Operational gotchas specific to Claude Code

These are real ones we have hit. Each is independent.

  • HOME=/tmp is mandatory. Claude CLI writes session artifacts on startup; without a writable $HOME it exits 0 with no output.
  • --bare --no-session-persistence is the right invocation. Without --bare you get ANSI escapes in the output; without --no-session-persistence you accumulate session files even with HOME=/tmp.
  • --dangerously-skip-permissions doesn't work as root. Sandboxes run as root by default. Run Claude tool-less and have the shell verify the output (jq-bot's pattern) instead of asking the model to execute shell.
  • Image-baked ENV does not reach the agent. Only PATH, CA-trust hints, CLRK_METADATA_*, and entries you list under spec.template.spec.env are visible. The Dockerfile's ENV ANTHROPIC_API_KEY=clrk-injected-by-proxy is dead weight at runtime; the manifest's env: block is what survives.
  • spec.template.spec.env[].valueFrom.secretKeyRef is silently dropped. Use literal .value for placeholders and CredentialInjectionPolicy for real secrets. See Hide credentials from agents.
  • Cold sandboxes need 10-30s. Claude Code's bundle is large and the cold path includes image-pull + libcontainer setup. The TaskAgent's spec.timeout (default 100s) is pinned end-to-end by the ingress controller, so the cap holds - but if you want closer to a second on every call, set spec.warmPoolSize to keep a pre-built sandbox ready.

The metadata chain on a single call

$diagramMERMAID

Every call lands an OTLP span with gen_ai.system=anthropic, the input/output token counts, the model used, and a deterministic invocation.id you can join through the chain. See Trace requests through agents for the full debugging walkthrough.
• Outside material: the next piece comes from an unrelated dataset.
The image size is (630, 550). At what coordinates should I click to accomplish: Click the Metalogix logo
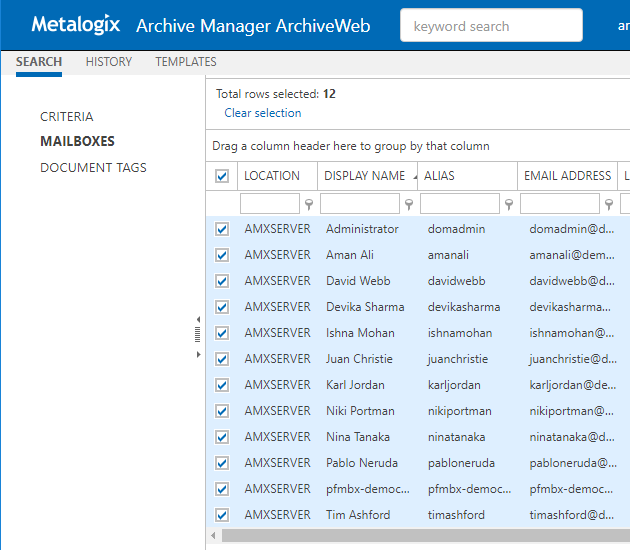(x=75, y=24)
Confirm the key stayed out of your fork

In the otel-traces pane in the clrk dev TUI, find the most recent span where gen_ai.system=anthropic. Two checks:

  • The response status is 200. Anthropic 401s when the key is wrong; a 200 with real gen_ai.usage.*_tokens is proof the injection fired.
  • Expand the request span's headers. The x-api-key header attribute (http.request.header.x-api-key) reads [redacted] - CLRK replaces known credential headers with [redacted] before exporting telemetry, so it never ships credentials through OTLP.